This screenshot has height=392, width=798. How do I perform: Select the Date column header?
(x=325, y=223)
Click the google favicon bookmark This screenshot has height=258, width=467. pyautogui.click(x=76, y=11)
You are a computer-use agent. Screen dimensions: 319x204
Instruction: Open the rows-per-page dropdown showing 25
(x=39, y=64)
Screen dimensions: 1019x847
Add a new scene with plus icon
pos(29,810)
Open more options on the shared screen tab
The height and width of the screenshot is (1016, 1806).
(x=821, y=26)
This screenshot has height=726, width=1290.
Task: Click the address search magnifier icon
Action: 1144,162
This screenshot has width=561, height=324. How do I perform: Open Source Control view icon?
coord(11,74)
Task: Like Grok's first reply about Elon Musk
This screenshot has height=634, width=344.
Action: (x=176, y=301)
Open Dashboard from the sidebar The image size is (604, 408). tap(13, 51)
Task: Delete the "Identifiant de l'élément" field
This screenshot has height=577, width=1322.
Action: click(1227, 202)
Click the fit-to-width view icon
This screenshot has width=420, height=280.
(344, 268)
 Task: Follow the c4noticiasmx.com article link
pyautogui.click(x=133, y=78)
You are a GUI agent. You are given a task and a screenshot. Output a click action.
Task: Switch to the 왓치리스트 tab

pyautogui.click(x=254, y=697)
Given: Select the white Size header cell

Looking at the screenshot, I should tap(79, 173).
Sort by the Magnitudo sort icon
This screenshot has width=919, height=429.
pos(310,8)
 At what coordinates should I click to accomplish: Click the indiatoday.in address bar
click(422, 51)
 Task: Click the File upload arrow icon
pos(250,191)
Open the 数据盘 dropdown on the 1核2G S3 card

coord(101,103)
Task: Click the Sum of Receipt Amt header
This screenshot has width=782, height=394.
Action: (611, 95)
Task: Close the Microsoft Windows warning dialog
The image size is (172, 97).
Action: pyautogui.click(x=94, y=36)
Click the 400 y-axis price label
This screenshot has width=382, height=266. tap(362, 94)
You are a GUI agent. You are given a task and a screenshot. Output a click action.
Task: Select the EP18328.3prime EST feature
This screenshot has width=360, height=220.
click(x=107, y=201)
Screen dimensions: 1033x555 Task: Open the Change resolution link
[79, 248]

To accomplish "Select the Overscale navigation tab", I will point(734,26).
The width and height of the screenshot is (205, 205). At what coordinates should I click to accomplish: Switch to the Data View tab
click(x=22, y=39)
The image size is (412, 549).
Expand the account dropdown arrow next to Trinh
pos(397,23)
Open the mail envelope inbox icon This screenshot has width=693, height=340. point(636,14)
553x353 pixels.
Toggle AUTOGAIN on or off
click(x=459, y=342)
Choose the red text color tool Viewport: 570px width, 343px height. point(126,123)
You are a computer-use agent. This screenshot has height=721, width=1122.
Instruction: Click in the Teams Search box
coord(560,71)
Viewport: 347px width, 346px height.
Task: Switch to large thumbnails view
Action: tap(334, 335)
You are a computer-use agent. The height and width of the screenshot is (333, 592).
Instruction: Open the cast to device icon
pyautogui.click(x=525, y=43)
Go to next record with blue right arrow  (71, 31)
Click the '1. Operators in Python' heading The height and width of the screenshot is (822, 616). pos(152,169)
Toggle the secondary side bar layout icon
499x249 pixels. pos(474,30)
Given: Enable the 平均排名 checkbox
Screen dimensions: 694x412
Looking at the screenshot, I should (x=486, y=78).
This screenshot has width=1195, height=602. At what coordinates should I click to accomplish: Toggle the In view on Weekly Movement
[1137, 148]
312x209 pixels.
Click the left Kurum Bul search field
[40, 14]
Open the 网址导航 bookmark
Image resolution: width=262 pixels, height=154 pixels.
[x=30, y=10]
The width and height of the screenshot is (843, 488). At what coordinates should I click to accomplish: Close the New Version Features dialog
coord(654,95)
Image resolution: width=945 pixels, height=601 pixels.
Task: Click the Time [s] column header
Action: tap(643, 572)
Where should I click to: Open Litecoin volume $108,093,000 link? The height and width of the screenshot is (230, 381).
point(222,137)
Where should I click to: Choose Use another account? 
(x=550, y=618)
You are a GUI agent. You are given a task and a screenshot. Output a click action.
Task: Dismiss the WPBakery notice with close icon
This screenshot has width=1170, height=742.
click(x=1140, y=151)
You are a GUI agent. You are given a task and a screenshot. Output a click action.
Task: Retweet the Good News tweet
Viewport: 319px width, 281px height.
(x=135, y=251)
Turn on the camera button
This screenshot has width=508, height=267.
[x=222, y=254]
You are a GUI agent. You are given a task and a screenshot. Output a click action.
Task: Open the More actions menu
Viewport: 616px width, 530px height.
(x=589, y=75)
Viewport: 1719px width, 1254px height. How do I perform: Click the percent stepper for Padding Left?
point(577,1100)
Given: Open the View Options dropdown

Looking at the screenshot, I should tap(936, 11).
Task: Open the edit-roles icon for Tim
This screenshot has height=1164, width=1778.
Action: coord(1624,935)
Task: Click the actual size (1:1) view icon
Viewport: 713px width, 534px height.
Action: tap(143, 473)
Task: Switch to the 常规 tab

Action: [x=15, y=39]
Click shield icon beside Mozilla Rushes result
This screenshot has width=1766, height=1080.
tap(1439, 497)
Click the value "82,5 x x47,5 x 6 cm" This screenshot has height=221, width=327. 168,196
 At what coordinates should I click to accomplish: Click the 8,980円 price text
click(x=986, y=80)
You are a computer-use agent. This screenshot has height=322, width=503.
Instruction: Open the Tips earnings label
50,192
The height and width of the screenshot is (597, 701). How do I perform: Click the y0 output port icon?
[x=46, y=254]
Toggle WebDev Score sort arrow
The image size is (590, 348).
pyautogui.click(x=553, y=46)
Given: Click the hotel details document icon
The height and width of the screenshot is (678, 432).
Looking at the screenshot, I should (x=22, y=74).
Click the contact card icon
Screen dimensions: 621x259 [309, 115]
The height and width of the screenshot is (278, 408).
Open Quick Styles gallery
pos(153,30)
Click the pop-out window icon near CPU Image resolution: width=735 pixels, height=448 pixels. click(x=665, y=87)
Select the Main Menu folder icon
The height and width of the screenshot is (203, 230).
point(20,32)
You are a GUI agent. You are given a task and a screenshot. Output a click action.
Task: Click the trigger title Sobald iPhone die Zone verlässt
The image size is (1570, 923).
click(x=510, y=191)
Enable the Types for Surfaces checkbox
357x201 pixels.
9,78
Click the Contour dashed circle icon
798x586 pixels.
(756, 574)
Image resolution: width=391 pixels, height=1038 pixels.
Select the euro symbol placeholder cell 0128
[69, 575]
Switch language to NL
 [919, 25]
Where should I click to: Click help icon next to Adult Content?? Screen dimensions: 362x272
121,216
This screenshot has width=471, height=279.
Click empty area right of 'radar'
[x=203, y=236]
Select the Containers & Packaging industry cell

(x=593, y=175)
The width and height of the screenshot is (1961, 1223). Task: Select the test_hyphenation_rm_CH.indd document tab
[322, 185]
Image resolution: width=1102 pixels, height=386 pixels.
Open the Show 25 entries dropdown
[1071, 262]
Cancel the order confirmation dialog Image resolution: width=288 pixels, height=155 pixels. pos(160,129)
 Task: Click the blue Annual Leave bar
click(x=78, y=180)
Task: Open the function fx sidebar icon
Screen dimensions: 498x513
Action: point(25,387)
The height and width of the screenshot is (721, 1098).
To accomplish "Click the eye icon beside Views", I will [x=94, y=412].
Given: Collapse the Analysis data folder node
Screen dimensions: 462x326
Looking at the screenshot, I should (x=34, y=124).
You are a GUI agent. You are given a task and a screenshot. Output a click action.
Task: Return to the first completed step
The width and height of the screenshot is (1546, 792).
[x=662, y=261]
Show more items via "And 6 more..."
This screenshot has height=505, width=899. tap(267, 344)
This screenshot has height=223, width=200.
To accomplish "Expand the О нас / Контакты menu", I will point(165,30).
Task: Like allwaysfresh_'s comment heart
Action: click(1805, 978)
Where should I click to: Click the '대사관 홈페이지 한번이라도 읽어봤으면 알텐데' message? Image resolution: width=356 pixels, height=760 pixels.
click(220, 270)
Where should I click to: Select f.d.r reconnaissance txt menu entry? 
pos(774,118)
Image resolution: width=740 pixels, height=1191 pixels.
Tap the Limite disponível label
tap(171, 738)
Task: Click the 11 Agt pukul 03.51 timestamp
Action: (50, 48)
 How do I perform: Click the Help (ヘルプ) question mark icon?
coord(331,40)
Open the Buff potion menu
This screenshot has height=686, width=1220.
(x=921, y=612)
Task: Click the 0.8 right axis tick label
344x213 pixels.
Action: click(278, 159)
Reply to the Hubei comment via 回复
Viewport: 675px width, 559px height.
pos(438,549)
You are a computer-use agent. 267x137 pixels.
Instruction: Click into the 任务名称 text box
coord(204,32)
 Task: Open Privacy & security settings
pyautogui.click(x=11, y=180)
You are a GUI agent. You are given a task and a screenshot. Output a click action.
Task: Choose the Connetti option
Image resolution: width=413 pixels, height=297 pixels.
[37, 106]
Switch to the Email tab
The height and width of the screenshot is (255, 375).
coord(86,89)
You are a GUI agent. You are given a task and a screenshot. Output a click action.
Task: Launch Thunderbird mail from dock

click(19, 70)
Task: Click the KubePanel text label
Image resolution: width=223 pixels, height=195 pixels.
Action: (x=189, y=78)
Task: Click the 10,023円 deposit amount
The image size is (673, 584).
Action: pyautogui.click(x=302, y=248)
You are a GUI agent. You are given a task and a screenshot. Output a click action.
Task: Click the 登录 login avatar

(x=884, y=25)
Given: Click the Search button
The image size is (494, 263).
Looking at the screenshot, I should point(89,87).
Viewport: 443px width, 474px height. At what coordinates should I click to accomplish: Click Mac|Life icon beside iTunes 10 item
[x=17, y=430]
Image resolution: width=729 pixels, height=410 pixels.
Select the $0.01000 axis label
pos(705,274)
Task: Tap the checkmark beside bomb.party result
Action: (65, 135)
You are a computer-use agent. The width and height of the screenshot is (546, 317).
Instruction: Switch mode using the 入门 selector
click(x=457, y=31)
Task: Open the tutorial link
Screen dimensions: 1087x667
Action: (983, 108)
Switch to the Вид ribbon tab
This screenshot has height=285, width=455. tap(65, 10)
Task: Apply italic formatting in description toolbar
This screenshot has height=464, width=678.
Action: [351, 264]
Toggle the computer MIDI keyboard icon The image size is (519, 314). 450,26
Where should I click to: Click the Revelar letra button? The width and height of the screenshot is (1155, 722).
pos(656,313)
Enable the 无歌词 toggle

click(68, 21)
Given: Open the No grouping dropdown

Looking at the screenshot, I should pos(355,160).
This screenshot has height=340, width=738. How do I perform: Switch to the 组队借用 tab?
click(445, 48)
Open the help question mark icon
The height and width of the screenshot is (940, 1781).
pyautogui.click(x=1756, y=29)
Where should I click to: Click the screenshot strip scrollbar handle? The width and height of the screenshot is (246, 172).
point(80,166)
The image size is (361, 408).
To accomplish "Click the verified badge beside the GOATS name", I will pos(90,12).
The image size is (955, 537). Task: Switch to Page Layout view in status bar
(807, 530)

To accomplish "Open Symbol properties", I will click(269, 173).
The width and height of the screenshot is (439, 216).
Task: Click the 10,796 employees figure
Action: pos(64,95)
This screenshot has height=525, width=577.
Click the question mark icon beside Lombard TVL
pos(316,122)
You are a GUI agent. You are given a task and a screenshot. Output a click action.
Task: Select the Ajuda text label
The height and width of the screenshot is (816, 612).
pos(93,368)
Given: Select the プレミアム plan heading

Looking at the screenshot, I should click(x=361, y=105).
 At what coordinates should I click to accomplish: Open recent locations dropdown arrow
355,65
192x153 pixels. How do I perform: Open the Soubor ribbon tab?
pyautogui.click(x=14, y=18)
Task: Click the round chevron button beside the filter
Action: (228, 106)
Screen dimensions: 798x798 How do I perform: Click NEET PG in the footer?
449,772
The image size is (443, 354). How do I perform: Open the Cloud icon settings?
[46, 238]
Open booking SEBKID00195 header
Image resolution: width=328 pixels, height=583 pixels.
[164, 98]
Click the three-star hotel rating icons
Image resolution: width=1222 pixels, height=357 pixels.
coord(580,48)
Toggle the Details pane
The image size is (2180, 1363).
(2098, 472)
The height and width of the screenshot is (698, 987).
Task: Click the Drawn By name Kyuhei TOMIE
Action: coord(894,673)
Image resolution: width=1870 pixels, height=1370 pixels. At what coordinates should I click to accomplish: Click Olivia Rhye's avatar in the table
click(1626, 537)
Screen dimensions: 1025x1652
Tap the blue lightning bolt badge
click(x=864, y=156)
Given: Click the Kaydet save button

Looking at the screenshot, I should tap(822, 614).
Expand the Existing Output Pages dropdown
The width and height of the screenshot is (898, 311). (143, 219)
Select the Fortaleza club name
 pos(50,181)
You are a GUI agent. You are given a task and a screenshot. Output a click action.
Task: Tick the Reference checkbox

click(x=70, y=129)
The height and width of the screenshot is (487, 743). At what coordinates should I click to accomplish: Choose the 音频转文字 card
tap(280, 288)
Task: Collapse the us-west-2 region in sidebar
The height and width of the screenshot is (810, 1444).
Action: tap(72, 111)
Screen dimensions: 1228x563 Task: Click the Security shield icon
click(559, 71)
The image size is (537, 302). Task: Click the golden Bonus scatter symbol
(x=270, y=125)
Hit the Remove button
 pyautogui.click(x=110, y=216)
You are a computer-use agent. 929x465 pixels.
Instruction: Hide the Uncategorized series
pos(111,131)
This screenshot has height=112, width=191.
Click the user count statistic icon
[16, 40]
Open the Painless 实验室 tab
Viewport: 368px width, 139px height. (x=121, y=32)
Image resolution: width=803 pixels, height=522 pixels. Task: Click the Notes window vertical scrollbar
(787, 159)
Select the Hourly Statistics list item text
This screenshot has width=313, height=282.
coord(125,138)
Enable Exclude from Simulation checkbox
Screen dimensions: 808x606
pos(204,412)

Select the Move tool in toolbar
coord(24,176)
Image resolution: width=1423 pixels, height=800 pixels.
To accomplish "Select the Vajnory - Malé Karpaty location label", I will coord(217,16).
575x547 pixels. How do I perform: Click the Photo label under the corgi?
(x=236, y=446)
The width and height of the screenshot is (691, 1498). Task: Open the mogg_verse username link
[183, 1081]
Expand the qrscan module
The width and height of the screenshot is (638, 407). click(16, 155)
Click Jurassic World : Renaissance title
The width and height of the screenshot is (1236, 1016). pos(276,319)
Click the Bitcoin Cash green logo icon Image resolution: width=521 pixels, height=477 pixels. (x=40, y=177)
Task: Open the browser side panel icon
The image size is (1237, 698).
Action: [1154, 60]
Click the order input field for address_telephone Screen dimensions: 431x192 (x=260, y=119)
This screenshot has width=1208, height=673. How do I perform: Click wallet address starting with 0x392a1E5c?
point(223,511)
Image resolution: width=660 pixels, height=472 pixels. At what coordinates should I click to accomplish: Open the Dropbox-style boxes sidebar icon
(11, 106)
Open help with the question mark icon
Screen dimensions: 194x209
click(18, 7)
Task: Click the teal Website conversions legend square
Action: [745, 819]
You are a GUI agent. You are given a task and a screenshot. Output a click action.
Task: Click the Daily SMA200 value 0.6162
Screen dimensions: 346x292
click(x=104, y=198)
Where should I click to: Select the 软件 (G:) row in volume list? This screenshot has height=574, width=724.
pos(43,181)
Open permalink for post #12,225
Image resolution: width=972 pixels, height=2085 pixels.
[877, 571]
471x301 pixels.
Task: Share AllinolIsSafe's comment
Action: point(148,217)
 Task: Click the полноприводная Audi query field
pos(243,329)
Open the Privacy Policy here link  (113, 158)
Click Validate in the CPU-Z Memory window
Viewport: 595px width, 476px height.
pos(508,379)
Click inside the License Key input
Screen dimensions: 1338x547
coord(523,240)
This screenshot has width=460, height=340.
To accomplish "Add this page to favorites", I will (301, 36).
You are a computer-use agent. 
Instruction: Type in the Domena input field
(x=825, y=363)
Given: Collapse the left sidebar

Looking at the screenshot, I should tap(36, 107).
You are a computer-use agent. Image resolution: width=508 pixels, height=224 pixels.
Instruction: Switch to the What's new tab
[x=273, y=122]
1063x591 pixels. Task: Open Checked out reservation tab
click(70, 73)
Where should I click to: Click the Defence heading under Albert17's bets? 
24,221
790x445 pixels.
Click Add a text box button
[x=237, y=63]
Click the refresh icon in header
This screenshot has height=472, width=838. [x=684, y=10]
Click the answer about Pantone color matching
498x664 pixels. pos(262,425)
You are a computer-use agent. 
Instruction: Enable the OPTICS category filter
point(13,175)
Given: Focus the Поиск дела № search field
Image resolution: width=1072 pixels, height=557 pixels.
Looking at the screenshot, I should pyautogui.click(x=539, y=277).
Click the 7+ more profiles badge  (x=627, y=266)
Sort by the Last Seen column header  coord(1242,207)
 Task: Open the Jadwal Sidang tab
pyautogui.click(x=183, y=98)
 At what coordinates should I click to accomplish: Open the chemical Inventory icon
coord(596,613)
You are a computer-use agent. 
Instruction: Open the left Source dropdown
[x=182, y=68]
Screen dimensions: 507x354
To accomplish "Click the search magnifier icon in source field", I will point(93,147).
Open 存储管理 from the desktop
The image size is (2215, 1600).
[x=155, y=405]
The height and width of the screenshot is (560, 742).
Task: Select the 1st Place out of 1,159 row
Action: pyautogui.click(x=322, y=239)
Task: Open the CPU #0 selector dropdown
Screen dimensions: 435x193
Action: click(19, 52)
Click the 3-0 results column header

■ Stated goal
Reproduce everything from the line containing "Given: Click the hotel details document icon" down to the line containing "Looking at the screenshot, I should (x=34, y=124).", substituting "Display resolution" for every occurrence of "Image resolution" and leaving all else unchanged.

■ The completed task
Given: Click the hotel details document icon
The height and width of the screenshot is (678, 432).
Looking at the screenshot, I should (x=22, y=74).
Click the contact card icon
Screen dimensions: 621x259 [309, 115]
The height and width of the screenshot is (278, 408).
Open Quick Styles gallery
pos(153,30)
Click the pop-out window icon near CPU Display resolution: width=735 pixels, height=448 pixels. click(x=665, y=87)
Select the Main Menu folder icon
The height and width of the screenshot is (203, 230).
point(20,32)
You are a GUI agent. You are given a task and a screenshot. Output a click action.
Task: Click the trigger title Sobald iPhone die Zone verlässt
The image size is (1570, 923).
click(x=510, y=191)
Enable the Types for Surfaces checkbox
357x201 pixels.
9,78
Click the Contour dashed circle icon
798x586 pixels.
(756, 574)
Display resolution: width=391 pixels, height=1038 pixels.
Select the euro symbol placeholder cell 0128
[69, 575]
Switch language to NL
 [919, 25]
Where should I click to: Click help icon next to Adult Content?? Screen dimensions: 362x272
121,216
This screenshot has width=471, height=279.
Click empty area right of 'radar'
[x=203, y=236]
Select the Containers & Packaging industry cell

(x=593, y=175)
The width and height of the screenshot is (1961, 1223). Task: Select the test_hyphenation_rm_CH.indd document tab
[322, 185]
Display resolution: width=1102 pixels, height=386 pixels.
Open the Show 25 entries dropdown
[1071, 262]
Cancel the order confirmation dialog Display resolution: width=288 pixels, height=155 pixels. pos(160,129)
 Task: Click the blue Annual Leave bar
click(x=78, y=180)
Task: Open the function fx sidebar icon
Screen dimensions: 498x513
Action: point(25,387)
The height and width of the screenshot is (721, 1098).
To accomplish "Click the eye icon beside Views", I will [x=94, y=412].
Given: Collapse the Analysis data folder node
Screen dimensions: 462x326
Looking at the screenshot, I should (x=34, y=124).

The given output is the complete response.